Owen v. Carr

PRESIDING JUSTICE GREEN,

concurring in part and dissenting in part:

I concur only with the decision of the majority to affirm the dismissal of the complaint as to defendant SEN. I dissent from the affirmance of the dismissal as to the other defendants.

The majority properly determines that the statement attributed to Carr in paragraph 10 of the article charges Owen with conduct imputing a lack of integrity in performance of his professional duties. However, it then concludes that, in the context of the entire article, the language of paragraph 10 can be given a reasonable interpretation that Carr was merely stating what the allegations of the complaint were in the suit brought by Judge Starnes against Owen. Accordingly, the majority holds that the conduct attributed to the various defendants cannot be found to be defamatory. I disagree.

The allegations against Carr are that he made an oral statement to Ranii with the knowledge that Ranii would publish the statement. If the intent of the complaint is to charge Carr merely with slander, then, whether the innocent construction rule can be applied to Carr’s statement would depend upon the entirety of the statement. As that is not set forth in the complaint, the question was not reached by Carr’s motion. If the complaint was intended to allege slander, the complaint was erroneously dismissed as to Carr. However, as stated by the majority, it appears that the intent of the complaint was to charge Carr with libel based upon his having made the statement with knowledge that it would be published. If this is so, the statement must be judged in its published form just as it is in regard to defendants Ranii and NLJ.

I cannot give a reasonable interpretation to paragraph 10 of the article which is not defamatory to Owen. I cannot construe the paragraph as indicating that either Ranii, in writing the article, or, Carr, in talking to Ranii, was merely reciting the nature of the allegations of the complaint.

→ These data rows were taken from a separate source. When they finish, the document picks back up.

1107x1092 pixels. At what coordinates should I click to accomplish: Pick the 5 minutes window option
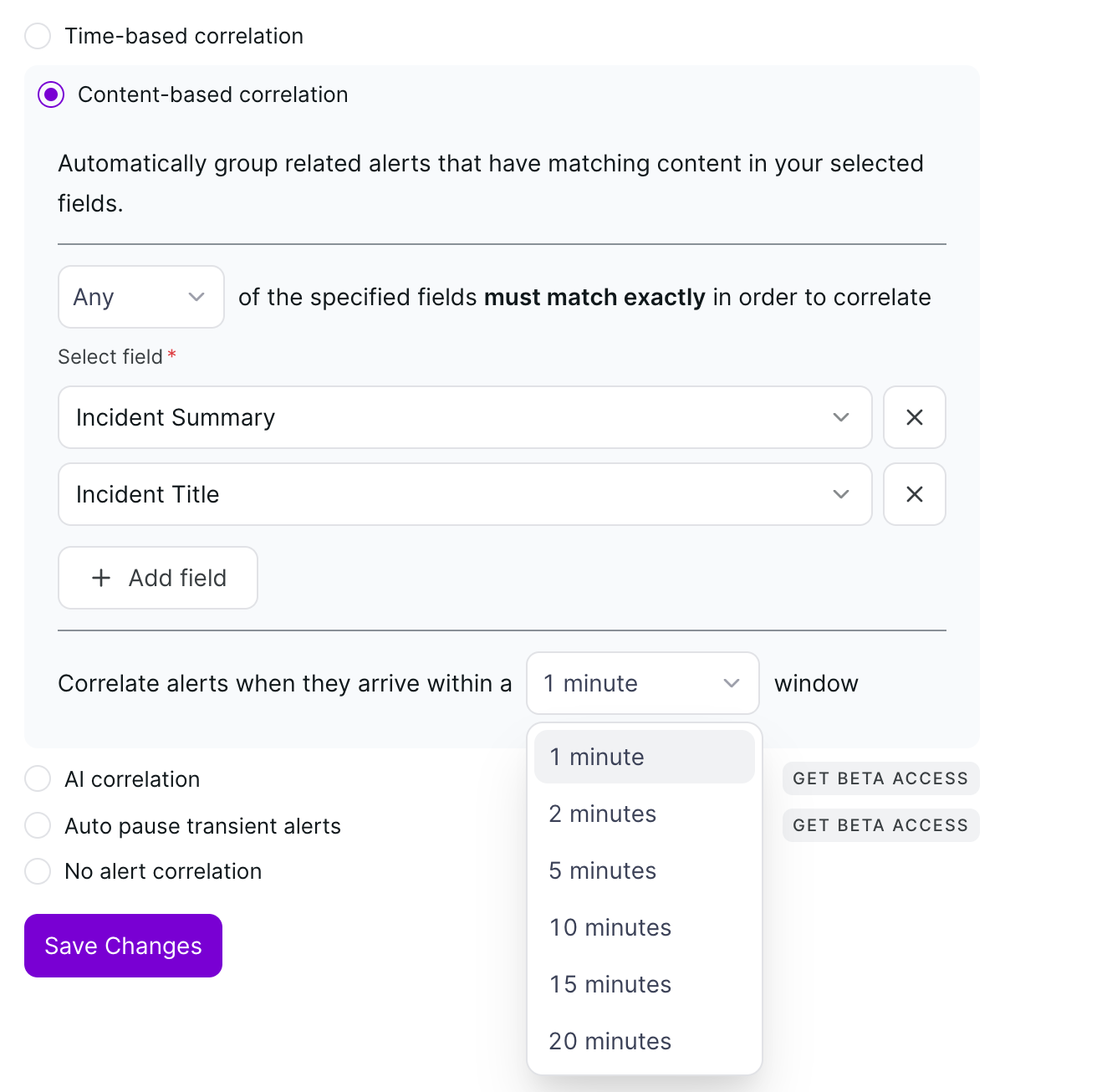[644, 870]
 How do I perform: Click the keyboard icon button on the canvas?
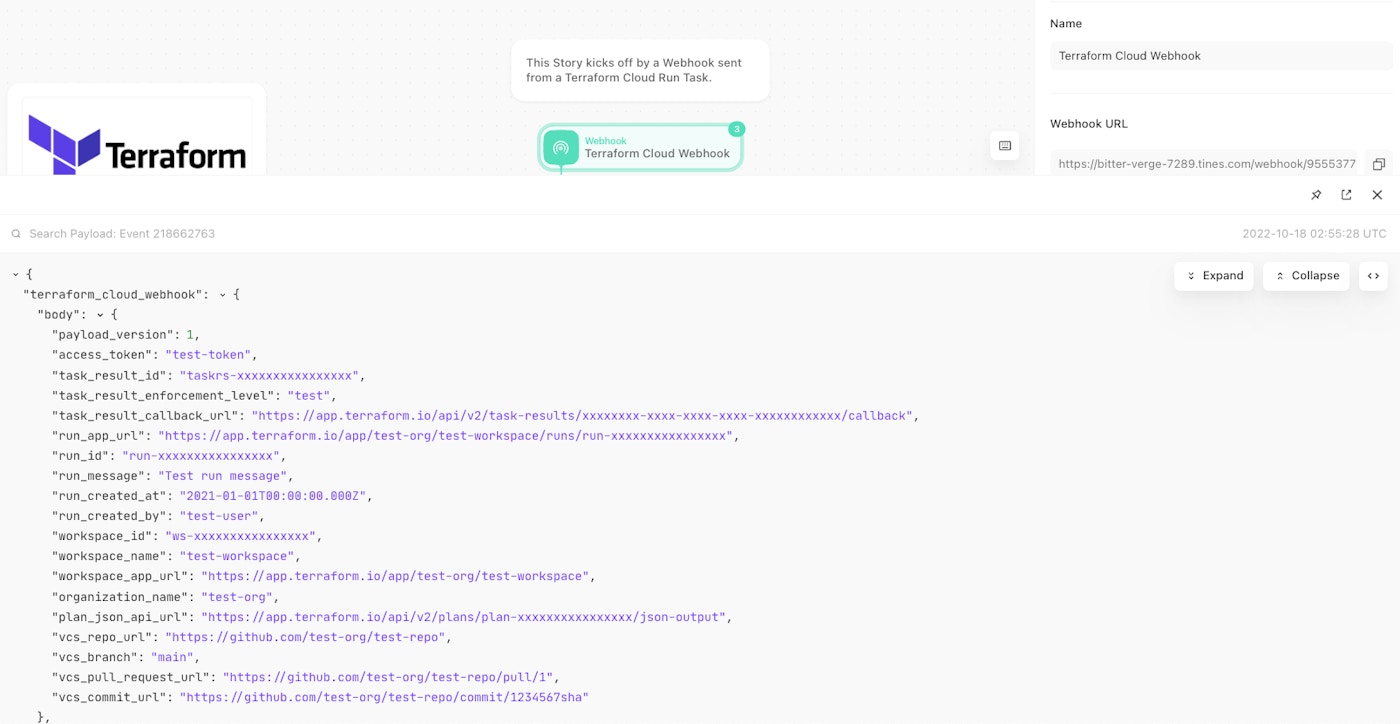click(x=1005, y=146)
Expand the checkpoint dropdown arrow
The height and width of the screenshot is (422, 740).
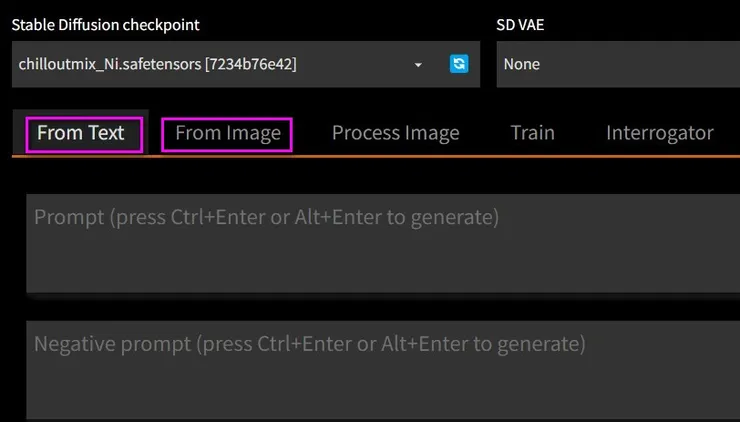pos(418,65)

Paragraph 8 of the article begins with the words: “Mr. Carr said his client, who could not be reached for comment, first learned of the allegation of misconduct when the board notified him ***.” This language clearly indicates that the writer was speaking of an interview with Carr and reporting purportedly factual matters related to him by Carr. The balance of paragraph 8 and all of paragraph 9 give further factual background about the lawsuit. Carr’s alleged statement in the first sentence in paragraph 10 could be taken as merely his opinion of the case, but the second sentence reports a direct statement by Carr as to Owen’s intent and motive in filing the complaint with the Judicial Inquiry Board. I cannot place this statement in a context of Carr merely explaining to Ranii what Judge Starnes’ complaint alleged. The statement in the first sentence of the next paragraph that “[similarly, Mr. Carr alleged in the Alton Telegraph case” does not negate the clear imputation that Carr was making a factual statement to Ranii in speaking of Owen’s intent in making the complaint.

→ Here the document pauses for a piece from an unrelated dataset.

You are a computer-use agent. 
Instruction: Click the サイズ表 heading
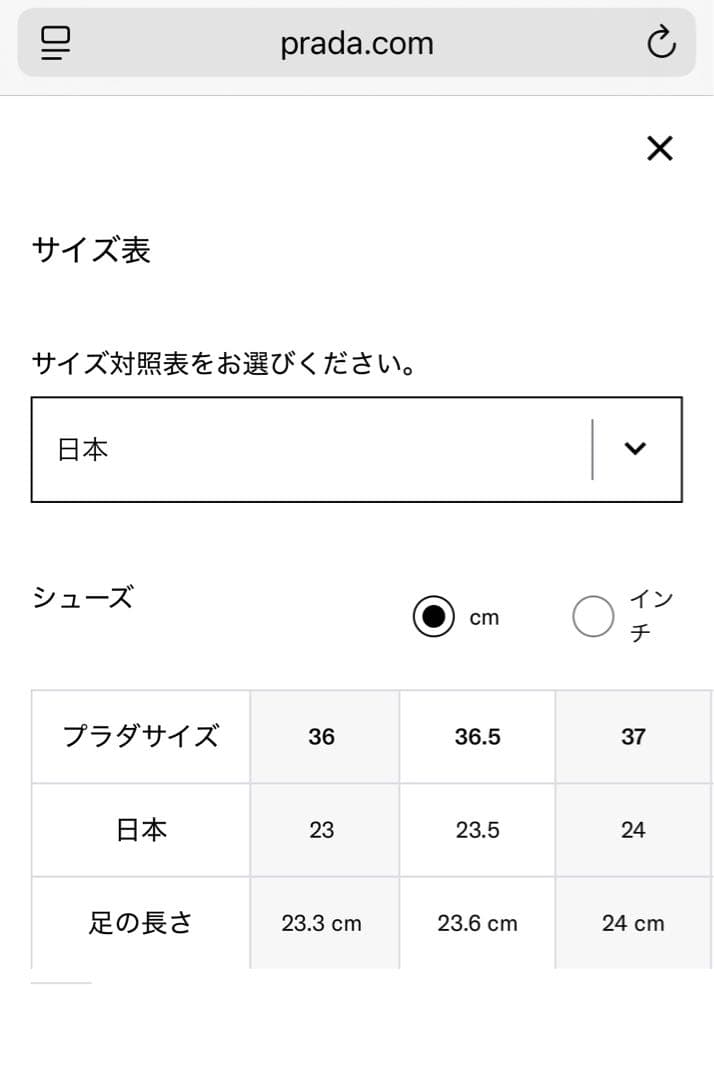[x=91, y=249]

The majority determines that the otherwise defamatory nature of a statement attributed to Carr and published by Ranii and NLJ concerning Owen’s intent and motive is negated by (1) the statements in the article that Carr’s statement is disputed, and (2) the sophistication of NLJ readers. I am unaware of a case which relieves a writer or publisher from responsibility for publishing such a statement by also indicating that others disagree with the statement. While the sophistication of the lawyer-readers of NLJ would tend to make them less likely than others to believe a statement merely because it was published, those same readers would be more likely to understand the distinction between a lawyer stating the contentions of a complaint he had filed on behalf of a client and a lawyer making a flat statement as to the motive and intent of the defendant in that suit in engaging in the conduct out of which the suit arises.

Carr cites only the “innocent construction rule” in support of the action of the circuit court. Ranii and NLJ cite other reasons which, according to them, also justify the dismissal as to them. As the trial court did not pass on these contentions, and they were not discussed by the majority, no extensive discussion is desirable here. The neutral reportage privilege (Krauss v. Champaign News Gazette, Inc. (1978), 59 Ill. App. 3d 745, 375 N.E.2d 1362) depends upon the story accurately conveying the information presented. According to Ranii’s deposition and affidavit, Carr’s statement to him was couched in terms of the matters related to him as being Judge Starnes’ position in the case brought by Judge Starnes. Thus, a question of fact existed as to whether the story accurately conveyed the information furnished by Carr. Every other privilege claimed by these media defendants is one that requires that the publication be without malice. I consider malice to have been adequately pleaded.